Thursday, July 1, 2010

An Abnormal Night At The Asylum

This is what the staff members look like.

What has this night brought us? A fire alarm at the start of the shift, for one.  A claim for 2 lost shirts second. Third, a complaint of chest pain. And fourth, a lost or misplaced wallet. With bated breath, we awaited what more is to come, for the night is still young. It’s only midnight, and there are 7 ½ hours more to go. If ever there was an abnormal night at the asylum, this was it.
I am talking about the happenings of Tuesday night at work and how I was feeling at the stroke of midnight. There is no more live blogging for me, so I have to rely on memory.
The fire alarm sounded at approximately 7:25 p.m. just as the night shift was relieving the day shift from their duties. We had to evacuate all patients to a prearranged meeting area. After about 15 minutes of the alarm bells’ constant ringing, we were finally given the all clear signal. It turns out that the maintenance people replaced a water heater and when they tested it, there was some sort of combustion that produced smoke which triggered the fire alarm.

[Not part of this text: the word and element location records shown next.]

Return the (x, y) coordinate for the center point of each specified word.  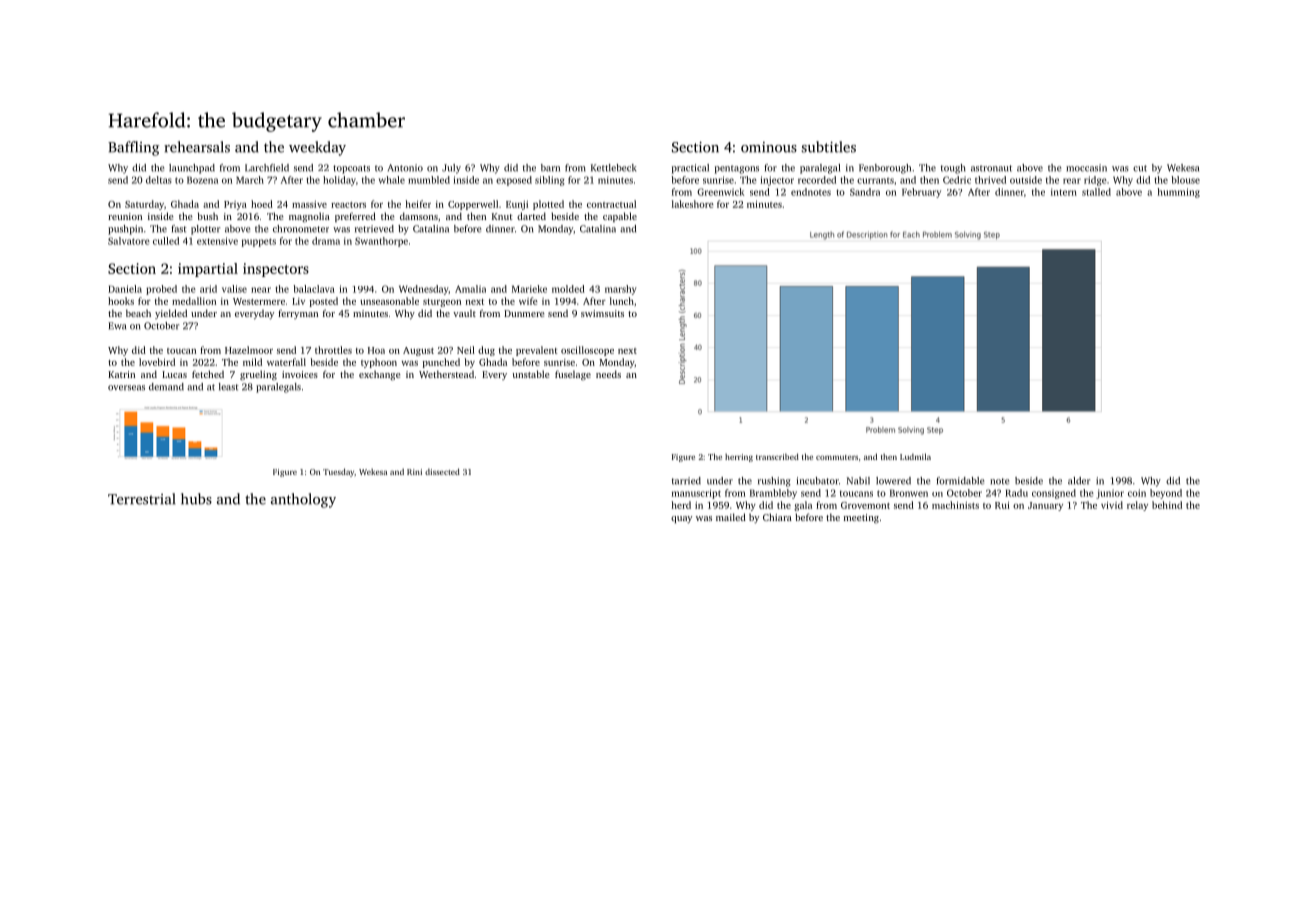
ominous (769, 147)
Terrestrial (142, 499)
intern (1064, 192)
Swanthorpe (381, 242)
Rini (414, 472)
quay (681, 519)
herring (739, 458)
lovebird (157, 362)
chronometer (301, 229)
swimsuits (602, 313)
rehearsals (197, 147)
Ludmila (915, 456)
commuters (837, 457)
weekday (317, 148)
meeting (861, 519)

The second incident involved a patient claiming the loss of two t-shirts. Some staff members helped him search for the shirts in his room and laundry area, but they were nowhere to be found. The patient was asked to write the shirt descriptions so we could send it to our supervisor. The day shift later told us that the patient had already claimed the loss a couple of weeks back.
Then at about 10:45 p.m., a female patient came out of her room complaining of chest pain. Vital signs and oxygen level was taken. Blood pressure was dropping, pulse was slightly elevated, and oxygen level was within normal limits. Since we are a free standing building with the emergency room at a separate location, we had to call 911. The paramedics arrived in no time and whisked the patient out within 10 minutes. The patient was later cleared in an emergency room and returned to us at about 3:45 a.m.

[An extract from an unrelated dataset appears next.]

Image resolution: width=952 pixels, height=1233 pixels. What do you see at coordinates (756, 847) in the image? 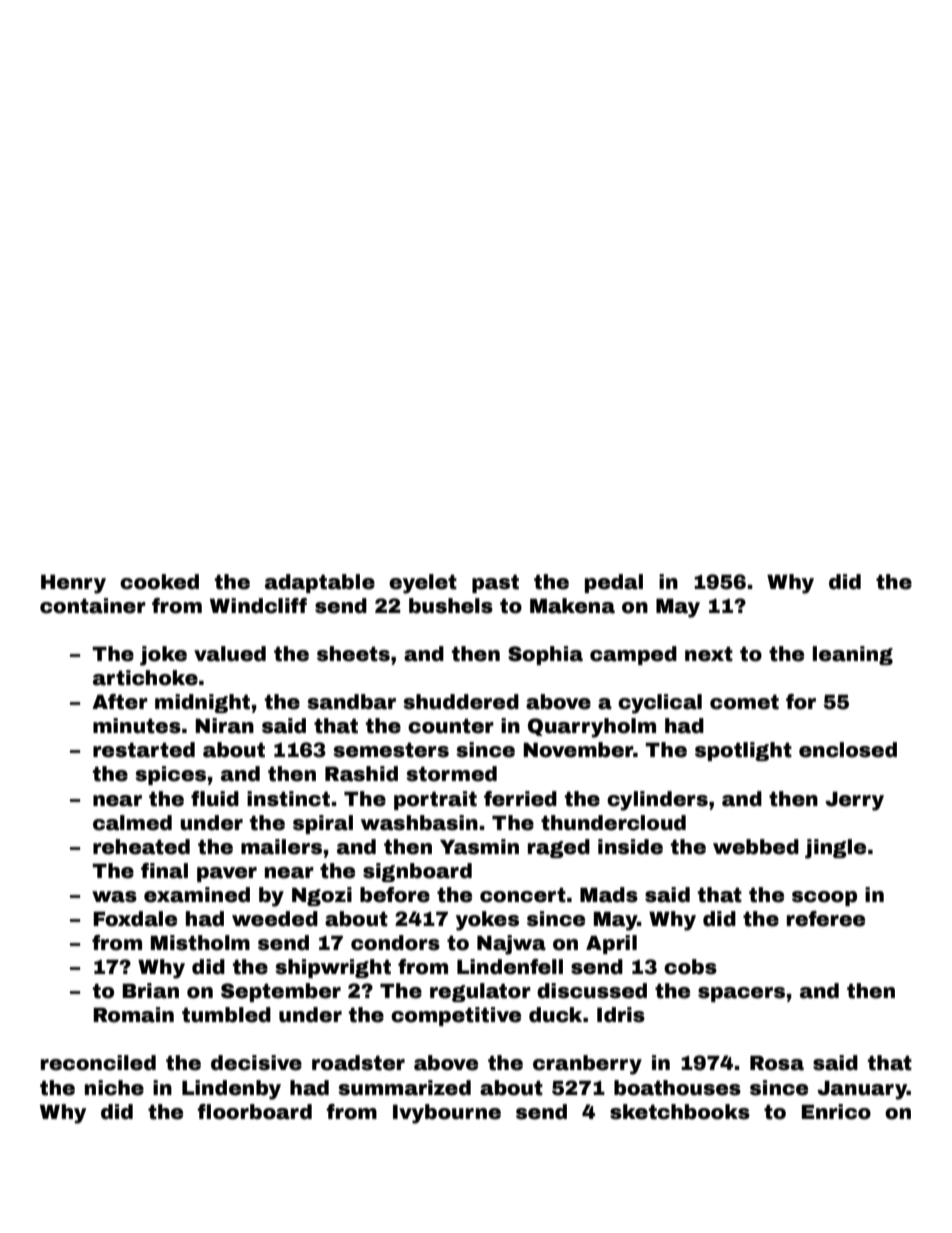
I see `webbed` at bounding box center [756, 847].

At 11:30 p.m. a male patient came out of his room after discovering his wallet missing. He said he kept it in his socks earlier. After a brief search, the wallet was found in the drawer of his bedside table. He probably forgot that he put it there in the first place. Disaster averted.
Oops, 1:30 a.m. and a registered nurse had to be sent home due to a decrease in the number of patients. Now we are working with one staff member short while we have two pending admissions. Six hours left to go.
We received our two admissions at 3 and 3:30 a.m. without any further incidents and the rest of the night progressed normally. The staff had survived another night at the asylum.